I wanted to see what the difference was in the way the Bustime API returns data requests when asking for the position of all in field vehicles via the 'http://api.prod.obanyc.com/api/siri/vehicle-monitoring.json?key=
endpoint. In order to do this, I set up a series of test to explore the different points at which the callback could occur - an in-depth discussion of the test and early results is discussed in the blog post prior to this one. The purpose of this post is to simply report on what the best point is to kick in the 30 second timeout to make the subsequent MTA OBA API call. The purpose for this optimization is that calling too early will return a cached result from your prior call (thus reducing the amount of data you are gleaning my as much as half) and calling too late results in “giving up” a couple of calls an hour which, in time, can add up if you are trying to create a highly detailing repository of bus location data (as I am).
An overview of the modified request
method is shown in the below code. The purpose of this is to test a series of methods (other than method 0, which, as discussed in the prior blog post, was a dumb call at 30 second intervals without regard to prior request responses).
From the above code snippet you should be able to see that there are 3 points where the call can occur within the request method:
1: run 30 seconds after first response from Bustime API
2: run 30 seconds after first portion of streamed data from Bustime API
3: run this 30 seconds in callback (totally complete response)

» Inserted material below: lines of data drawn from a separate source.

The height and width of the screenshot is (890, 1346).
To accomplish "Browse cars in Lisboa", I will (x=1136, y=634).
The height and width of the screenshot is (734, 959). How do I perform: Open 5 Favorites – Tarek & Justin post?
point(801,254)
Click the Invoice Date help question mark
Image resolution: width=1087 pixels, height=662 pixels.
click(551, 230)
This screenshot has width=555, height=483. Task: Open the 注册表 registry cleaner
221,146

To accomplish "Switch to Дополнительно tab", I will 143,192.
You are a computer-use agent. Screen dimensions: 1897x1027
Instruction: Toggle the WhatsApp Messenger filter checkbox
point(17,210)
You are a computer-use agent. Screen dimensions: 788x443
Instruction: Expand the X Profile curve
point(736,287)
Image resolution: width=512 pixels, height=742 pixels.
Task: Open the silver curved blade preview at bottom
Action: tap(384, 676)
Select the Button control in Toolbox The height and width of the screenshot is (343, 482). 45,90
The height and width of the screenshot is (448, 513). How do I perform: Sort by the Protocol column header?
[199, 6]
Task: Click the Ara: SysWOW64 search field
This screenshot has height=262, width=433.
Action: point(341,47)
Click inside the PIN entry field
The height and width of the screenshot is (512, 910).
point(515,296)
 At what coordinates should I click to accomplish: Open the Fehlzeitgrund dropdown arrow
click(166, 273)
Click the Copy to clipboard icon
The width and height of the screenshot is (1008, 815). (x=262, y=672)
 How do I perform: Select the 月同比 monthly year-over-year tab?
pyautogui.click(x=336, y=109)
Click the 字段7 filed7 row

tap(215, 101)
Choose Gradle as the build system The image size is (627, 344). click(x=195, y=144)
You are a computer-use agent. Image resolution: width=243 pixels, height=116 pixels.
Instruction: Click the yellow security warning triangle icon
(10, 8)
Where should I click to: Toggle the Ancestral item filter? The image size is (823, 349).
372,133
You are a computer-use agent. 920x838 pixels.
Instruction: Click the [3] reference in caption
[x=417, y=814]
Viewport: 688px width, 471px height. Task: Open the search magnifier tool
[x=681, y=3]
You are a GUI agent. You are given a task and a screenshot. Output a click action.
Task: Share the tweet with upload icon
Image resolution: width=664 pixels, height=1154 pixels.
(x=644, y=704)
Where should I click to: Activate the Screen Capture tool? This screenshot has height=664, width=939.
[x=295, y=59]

During peak hours (4:30 PM on a weekday through the evening), method 1 was pulling nearly 380,000 unique rows of results per hour while method 2 and 3 pulled ~3% less. As a result of these tests, mta-bus-monitor-node will employ method 1 in the operations strategy for scraping from the OBA web API to build out MTA bus location data set. It seems that the process of streaming occured relatively quickly and differences between method 2 and 3 were minor.